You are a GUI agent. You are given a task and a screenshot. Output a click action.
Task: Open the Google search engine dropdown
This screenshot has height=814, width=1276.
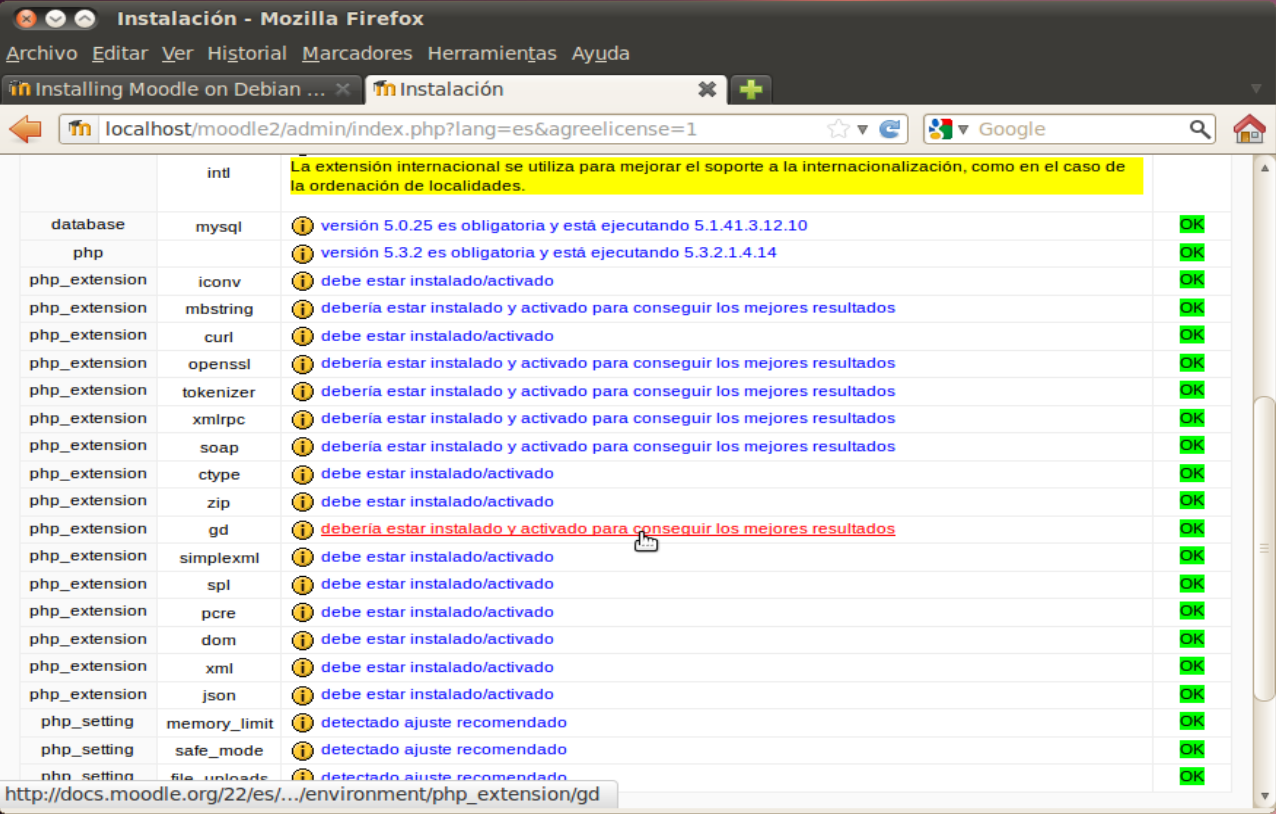(948, 129)
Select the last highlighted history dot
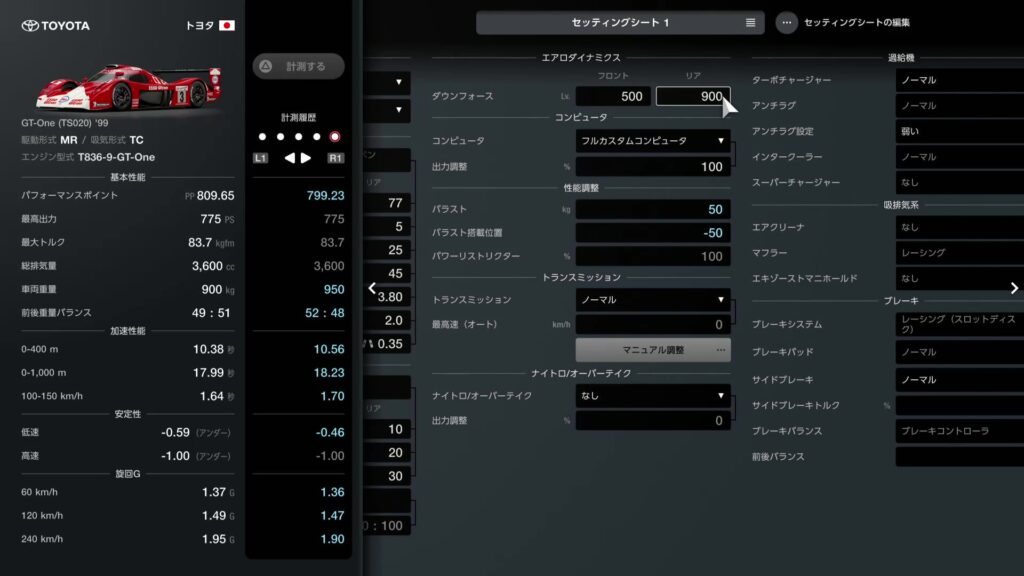Image resolution: width=1024 pixels, height=576 pixels. (x=334, y=137)
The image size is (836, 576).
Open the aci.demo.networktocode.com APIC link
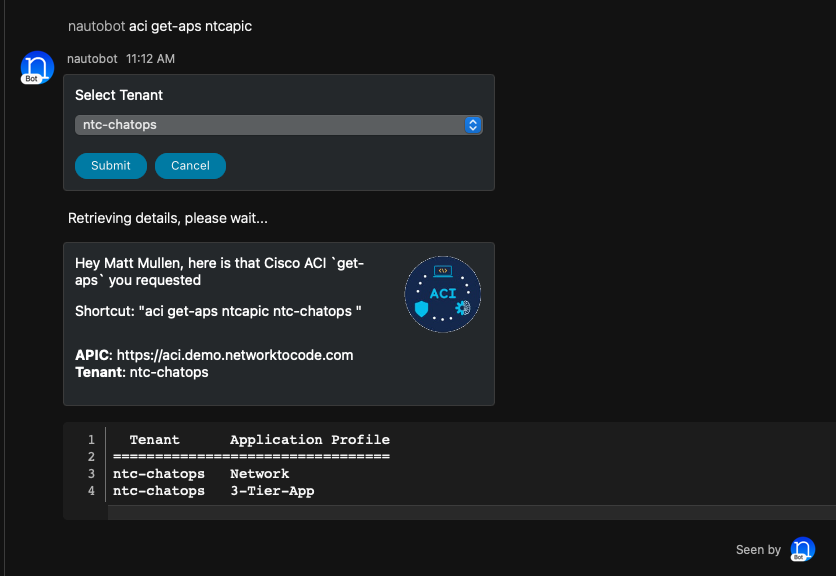(x=235, y=355)
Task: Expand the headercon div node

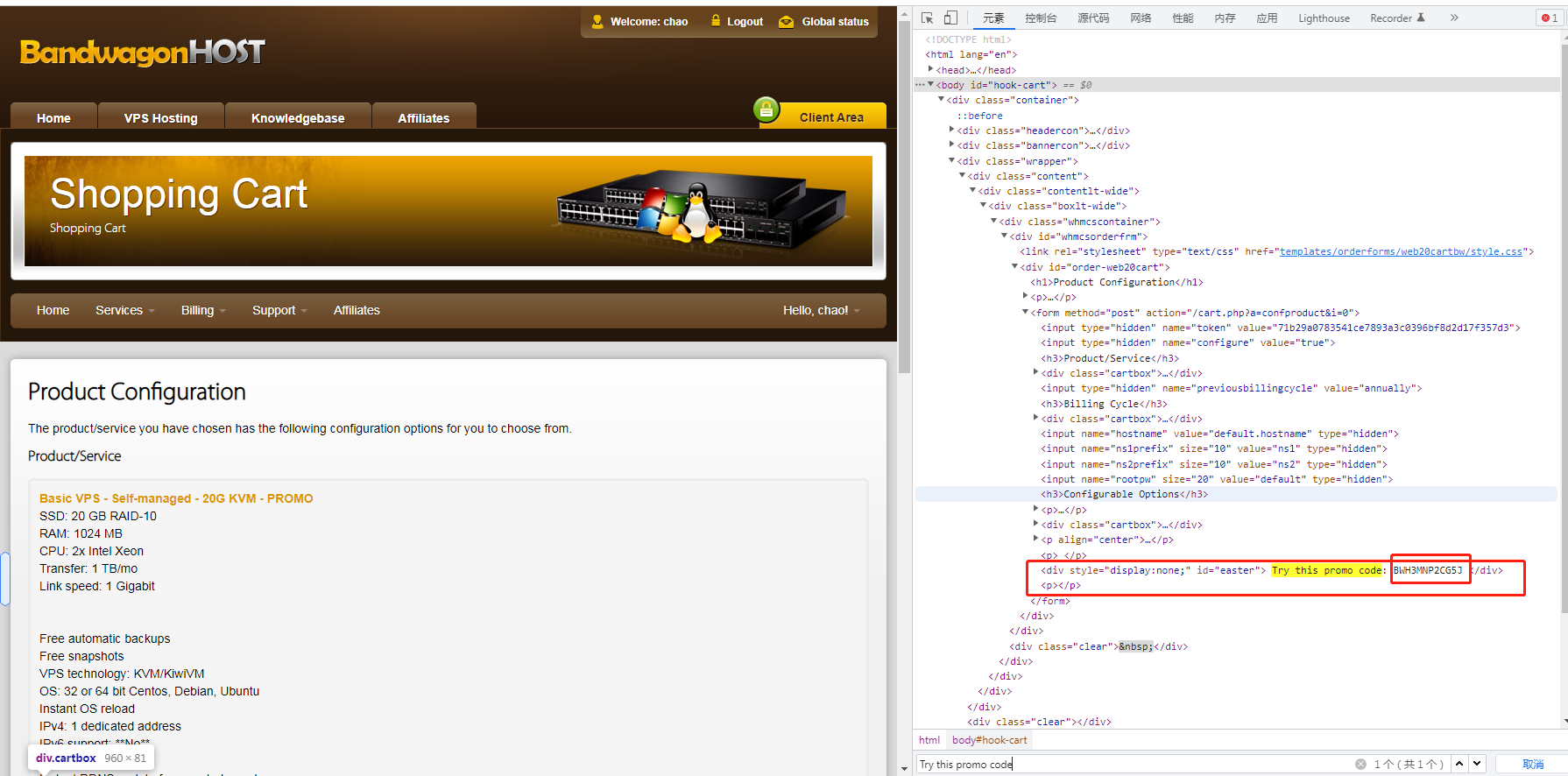Action: coord(951,131)
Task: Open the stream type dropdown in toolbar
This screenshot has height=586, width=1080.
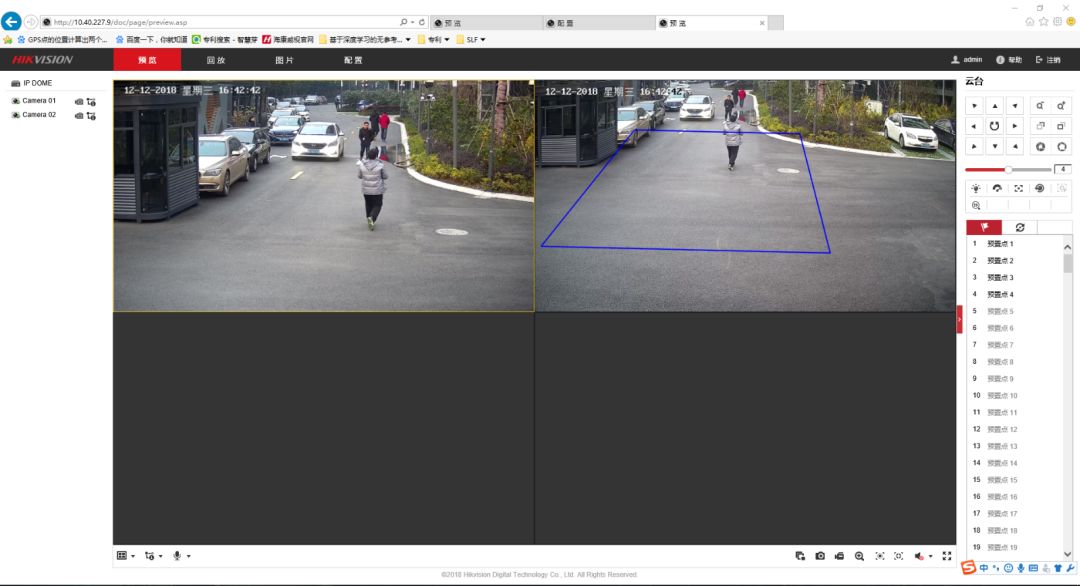Action: coord(153,556)
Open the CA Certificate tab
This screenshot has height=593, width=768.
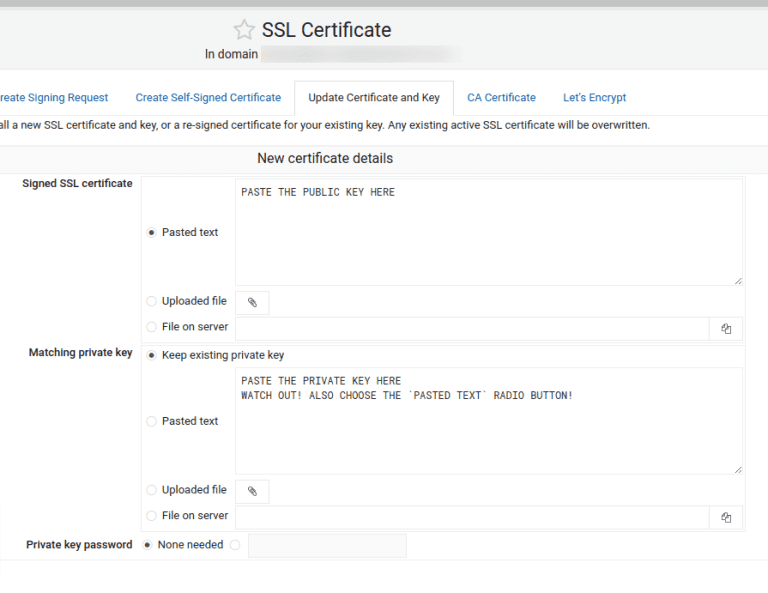[501, 98]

• _WHAT THIS TASK INVOLVES_:
Once the pictures are set aside, what is needed is the lines from the line with "Task: Expand the headercon div node" through the end of the data, written out exactly and alone.

• _EXERCISE OUTPUT_:
Task: Expand the headercon div node

Action: coord(951,131)
Task: Open the stream type dropdown in toolbar
This screenshot has height=586, width=1080.
Action: coord(153,556)
Open the CA Certificate tab
This screenshot has height=593, width=768.
[501, 98]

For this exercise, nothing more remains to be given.